▶ THE RECORDS:
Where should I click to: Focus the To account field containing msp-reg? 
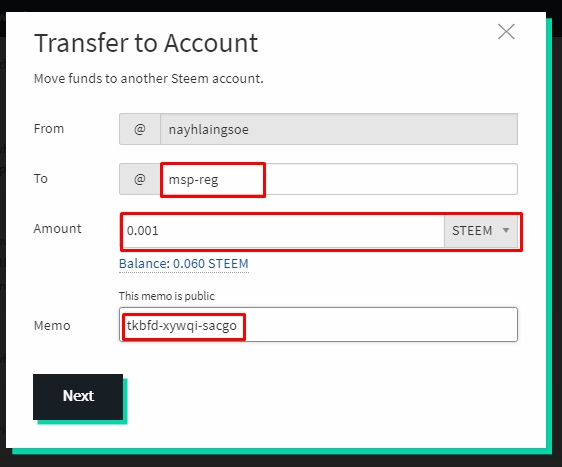click(x=339, y=179)

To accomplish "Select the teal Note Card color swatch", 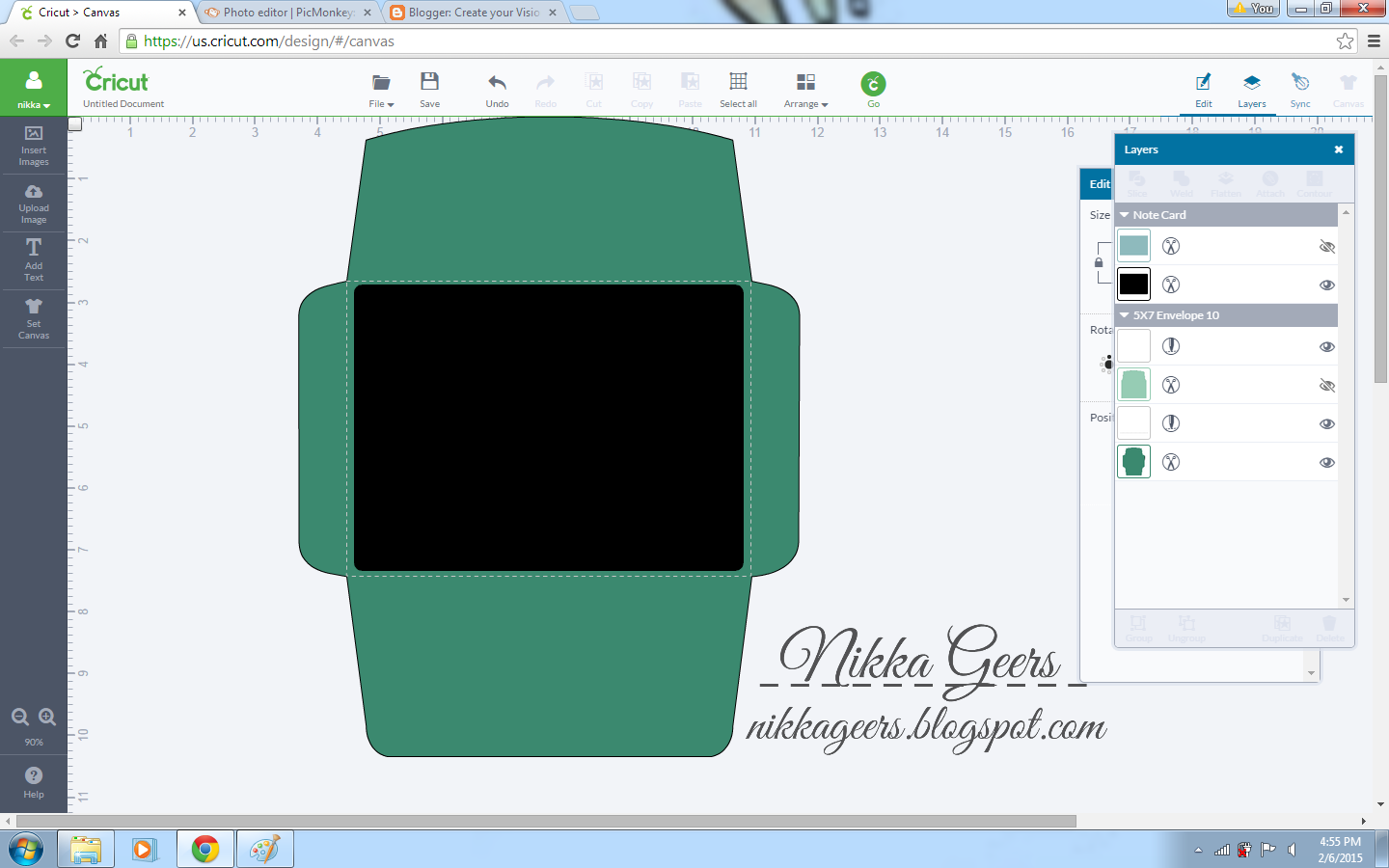I will (1133, 246).
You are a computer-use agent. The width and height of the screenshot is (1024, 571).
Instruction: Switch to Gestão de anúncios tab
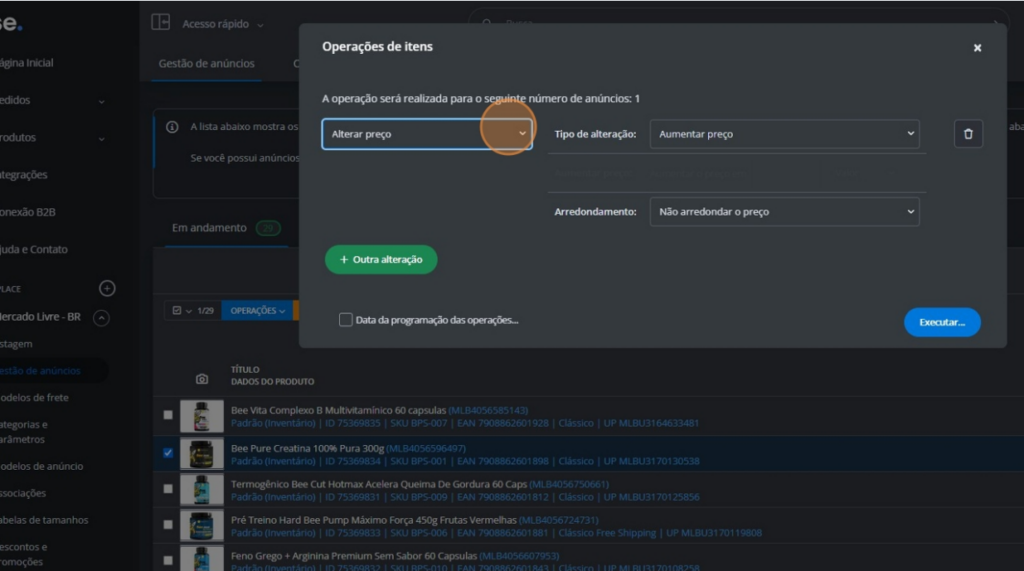(x=206, y=64)
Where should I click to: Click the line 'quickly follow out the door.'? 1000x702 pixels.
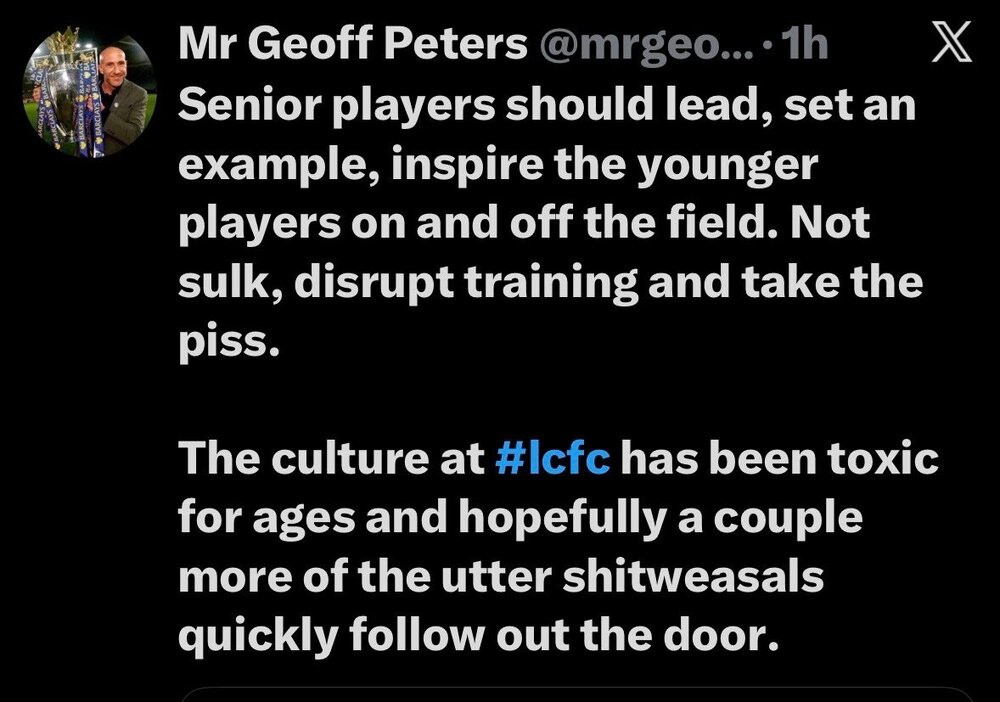[478, 636]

▶ EXERCISE REQUIREMENTS:
Pick out every line above that contains the word "should" and copy each one.

▶ FINAL RESULT:
Where should I click to: Focus the To account field containing msp-reg? 
Where should I click to: Click the line 'quickly follow out the door.'? 1000x702 pixels.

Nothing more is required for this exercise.